◆ What you are asked to do: Change "up-arrow" to "down-arrow" in the stretch from the line containing "Given: Click the" through the end of the entries, and write that stretch out again with everything else the same. Leave the pictures out of your answer.

++++ Data extract ++++

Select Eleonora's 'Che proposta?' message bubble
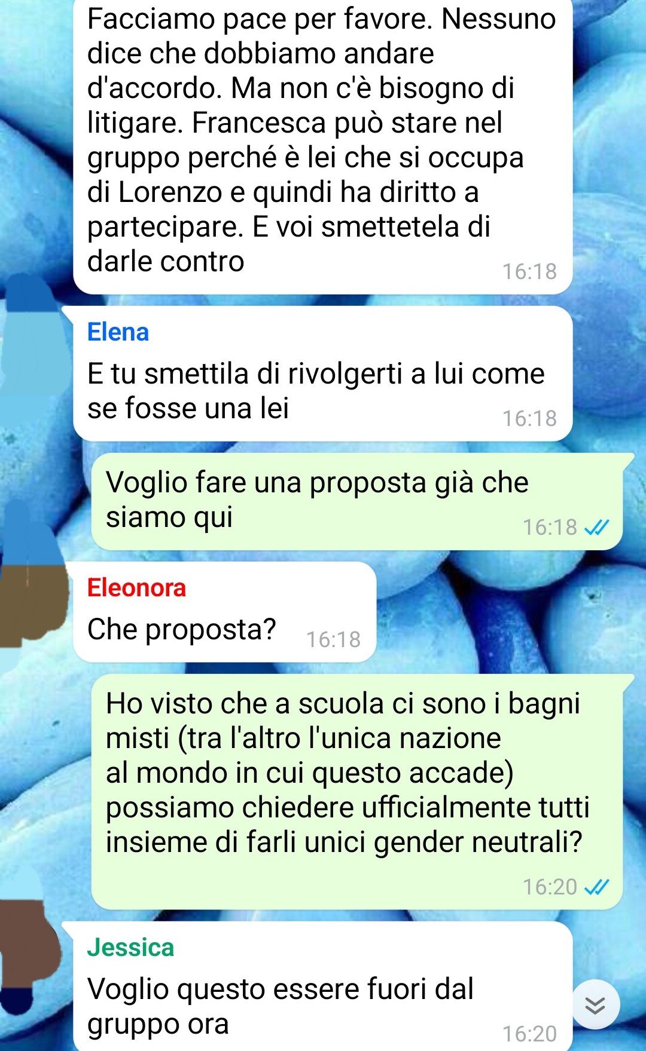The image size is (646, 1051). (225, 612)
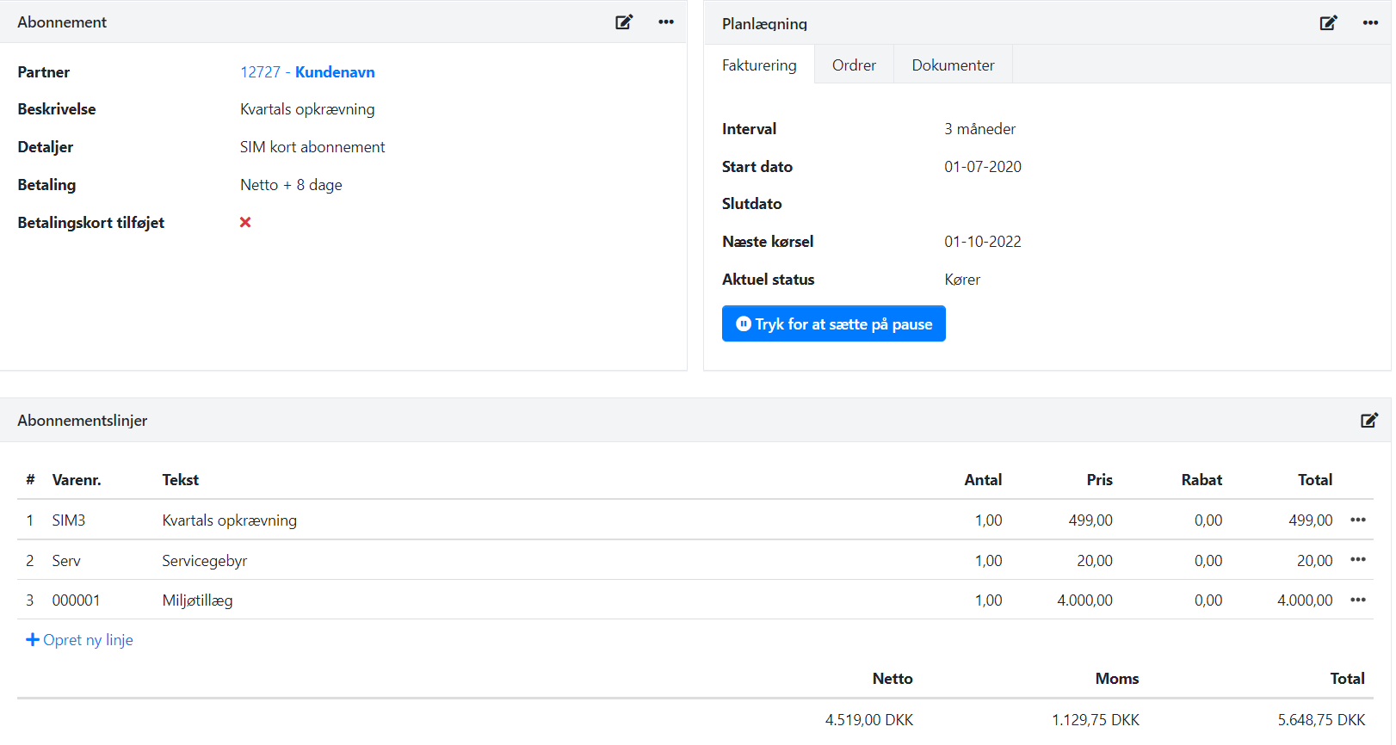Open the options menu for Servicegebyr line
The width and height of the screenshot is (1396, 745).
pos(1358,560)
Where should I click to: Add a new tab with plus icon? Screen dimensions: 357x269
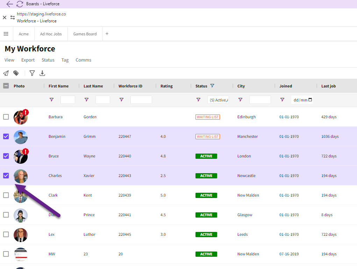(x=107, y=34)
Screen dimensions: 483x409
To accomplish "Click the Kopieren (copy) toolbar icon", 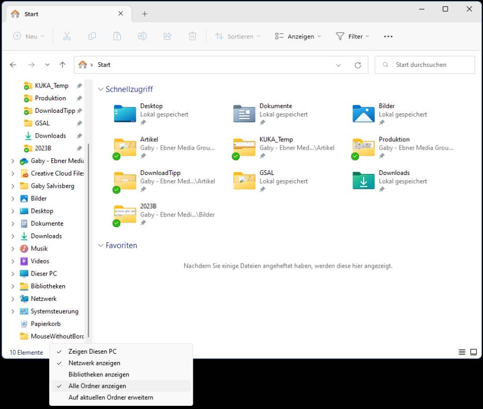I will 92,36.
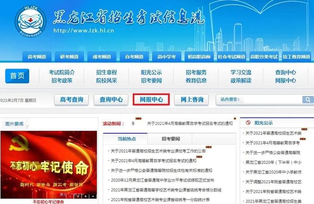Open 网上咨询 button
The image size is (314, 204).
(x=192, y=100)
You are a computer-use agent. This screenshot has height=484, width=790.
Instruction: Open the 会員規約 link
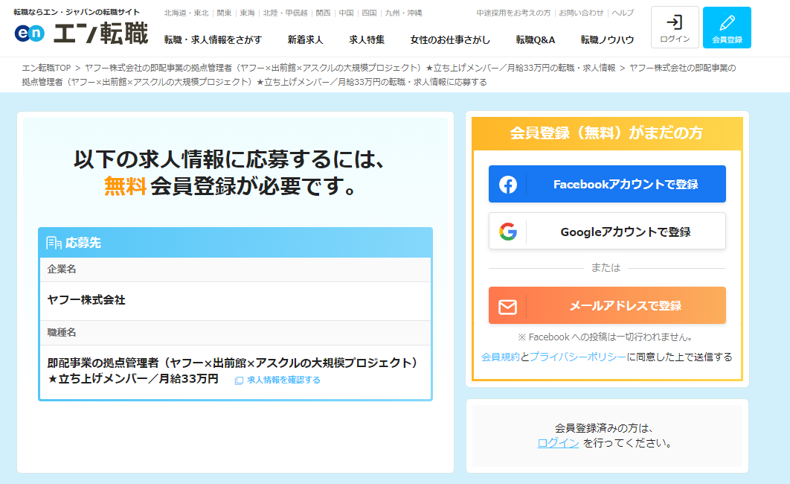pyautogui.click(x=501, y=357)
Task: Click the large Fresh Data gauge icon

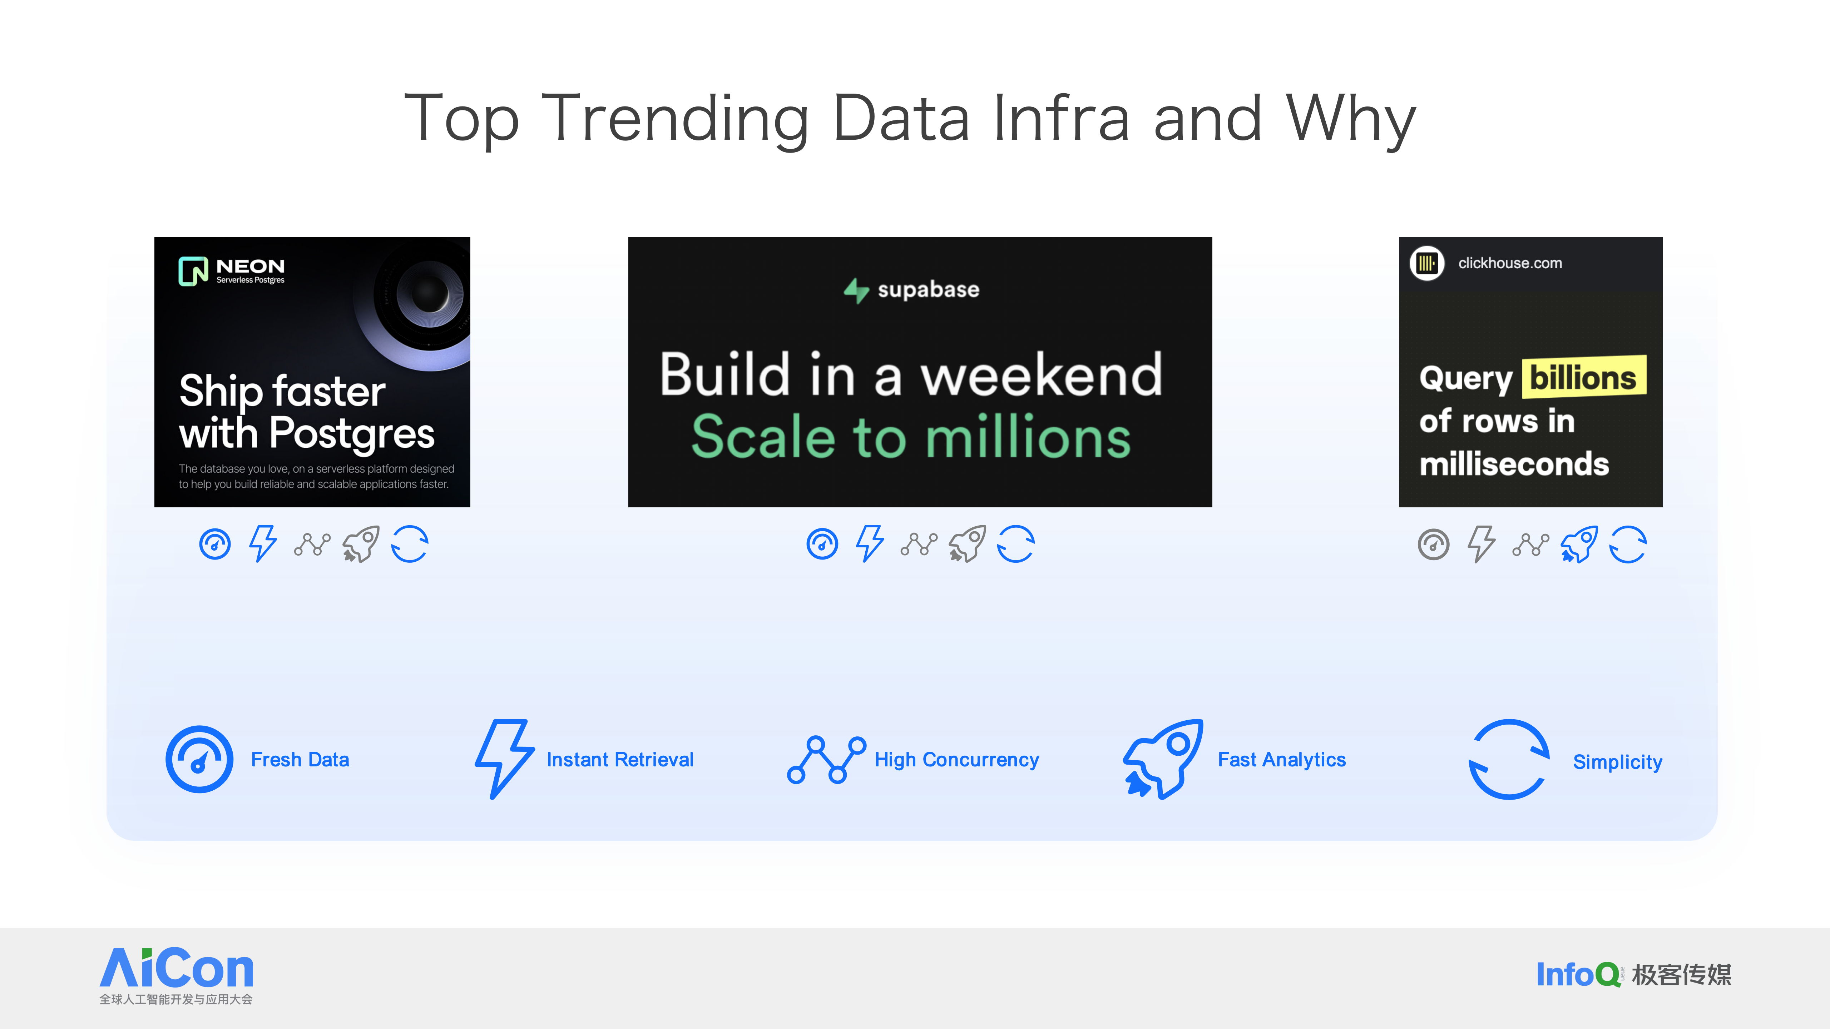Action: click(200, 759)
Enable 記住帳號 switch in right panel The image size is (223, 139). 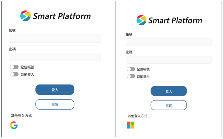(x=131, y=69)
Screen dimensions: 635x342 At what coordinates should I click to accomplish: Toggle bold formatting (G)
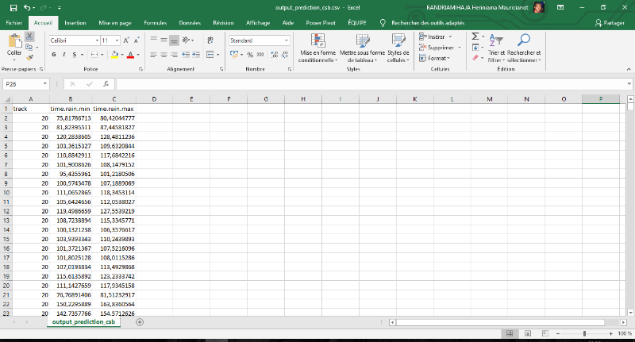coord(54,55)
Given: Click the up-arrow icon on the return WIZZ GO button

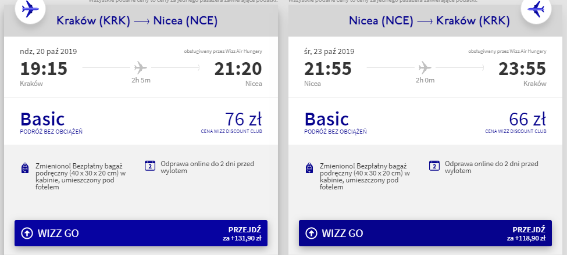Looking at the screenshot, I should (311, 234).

++++

◆ Exercise answer:
Given: Click the down-arrow icon on the return WIZZ GO button

Looking at the screenshot, I should (311, 234).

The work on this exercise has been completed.